A new study has reported that inflammatory breast cancer (IBC) patients continue to have poorer survival than those with comparably staged non-IBC despite breast cancer treatment advances. The study compared outcomes of women with IBC to those with non-IBC locally advanced breast cancer (i.e., cancer that is characterized by large size (greater than 5 cm), may have positive lymph nodes, and may have spread to other tissues near the breast such as the skin or muscle). Significant improvements in the survival of women with breast cancer have occurred in recent years, improvements that have been attributed to a multidisciplinary approach and the introduction of improved chemotherapy and endocrine regimens. To conduct the study, 4,304 women with stage IIIB or IIIC breast cancer diagnosed between 2004 and 2007 were identified using the Surveillance, Epidemiology, and End Results (SEER) database. The women were categorized as either having IBC or non-IBC locally advanced breast cancer and were followed for a median of 19 months. Breast cancer-specific survival was estimated and results were adjusted for patient and tumor characteristics. A total of 828 (19.2%) of the women had stage IIIB/C IBC while 3,476 (80.8%) had stage IIIB/C non-IBC locally advanced breast cancer.
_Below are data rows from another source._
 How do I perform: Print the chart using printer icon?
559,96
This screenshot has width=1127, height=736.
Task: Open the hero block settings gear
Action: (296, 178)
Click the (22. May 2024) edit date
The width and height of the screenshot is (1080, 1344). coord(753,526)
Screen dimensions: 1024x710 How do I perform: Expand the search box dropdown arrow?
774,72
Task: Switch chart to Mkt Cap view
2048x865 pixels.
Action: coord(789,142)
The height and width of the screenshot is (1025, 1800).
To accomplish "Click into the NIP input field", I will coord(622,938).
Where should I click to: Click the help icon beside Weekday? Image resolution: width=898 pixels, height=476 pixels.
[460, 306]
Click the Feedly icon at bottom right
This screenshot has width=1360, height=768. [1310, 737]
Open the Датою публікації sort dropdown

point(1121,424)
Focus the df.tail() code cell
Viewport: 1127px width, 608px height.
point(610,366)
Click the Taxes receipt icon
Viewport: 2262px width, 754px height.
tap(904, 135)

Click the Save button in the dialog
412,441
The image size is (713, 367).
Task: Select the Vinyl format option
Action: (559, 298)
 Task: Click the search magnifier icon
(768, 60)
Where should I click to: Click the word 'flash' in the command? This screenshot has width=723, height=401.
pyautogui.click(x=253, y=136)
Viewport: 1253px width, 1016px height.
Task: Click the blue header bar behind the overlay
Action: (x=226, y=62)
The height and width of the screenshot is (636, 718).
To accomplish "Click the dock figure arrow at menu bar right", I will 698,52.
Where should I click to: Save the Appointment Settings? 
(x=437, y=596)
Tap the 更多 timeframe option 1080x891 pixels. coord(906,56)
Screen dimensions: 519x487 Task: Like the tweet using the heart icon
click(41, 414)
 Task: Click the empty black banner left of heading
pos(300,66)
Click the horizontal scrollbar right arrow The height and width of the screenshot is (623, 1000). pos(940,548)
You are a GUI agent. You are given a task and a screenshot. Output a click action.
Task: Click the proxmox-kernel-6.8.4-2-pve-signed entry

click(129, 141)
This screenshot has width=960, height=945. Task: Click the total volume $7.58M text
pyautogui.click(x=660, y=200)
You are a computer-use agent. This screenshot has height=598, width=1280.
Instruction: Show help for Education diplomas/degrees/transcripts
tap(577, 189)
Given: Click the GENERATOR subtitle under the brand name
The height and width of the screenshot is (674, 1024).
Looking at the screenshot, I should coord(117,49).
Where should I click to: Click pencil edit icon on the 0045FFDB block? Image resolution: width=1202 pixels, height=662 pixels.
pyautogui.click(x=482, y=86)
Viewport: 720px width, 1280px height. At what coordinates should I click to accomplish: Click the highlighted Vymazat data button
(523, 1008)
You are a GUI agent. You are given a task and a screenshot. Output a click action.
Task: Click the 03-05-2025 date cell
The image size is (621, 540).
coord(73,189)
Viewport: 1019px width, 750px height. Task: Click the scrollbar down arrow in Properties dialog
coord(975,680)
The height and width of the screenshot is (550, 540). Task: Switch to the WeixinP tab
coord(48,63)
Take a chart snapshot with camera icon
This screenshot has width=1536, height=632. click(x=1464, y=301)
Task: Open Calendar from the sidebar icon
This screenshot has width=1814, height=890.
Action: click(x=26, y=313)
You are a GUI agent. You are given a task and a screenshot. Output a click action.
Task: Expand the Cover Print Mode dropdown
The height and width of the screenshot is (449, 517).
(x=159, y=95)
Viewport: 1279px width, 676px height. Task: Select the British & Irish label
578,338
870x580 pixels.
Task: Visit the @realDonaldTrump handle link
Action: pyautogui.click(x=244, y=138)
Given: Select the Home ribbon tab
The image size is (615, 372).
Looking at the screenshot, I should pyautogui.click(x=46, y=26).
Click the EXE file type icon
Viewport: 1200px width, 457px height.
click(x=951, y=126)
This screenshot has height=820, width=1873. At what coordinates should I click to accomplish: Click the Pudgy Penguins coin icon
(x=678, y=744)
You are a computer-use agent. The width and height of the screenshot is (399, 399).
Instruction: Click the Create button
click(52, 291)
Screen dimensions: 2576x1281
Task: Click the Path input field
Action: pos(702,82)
The two-year breast cancer-specific survival rate was 90% for the entire study group, 84% among women with IBC, and 91% among women with non-IBC locally advanced breast cancer. Using a multivariable model, women with IBC were found to have a 43% increased risk of breast cancer-specific death compared to those with non-IBC locally advanced breast cancer. The authors conclude that even in the era of multidisciplinary management and anthracycline-based and taxane-based polychemotherapy regimens, women with IBC continue to have worse survival compared with those with non-IBC locally advanced breast cancer.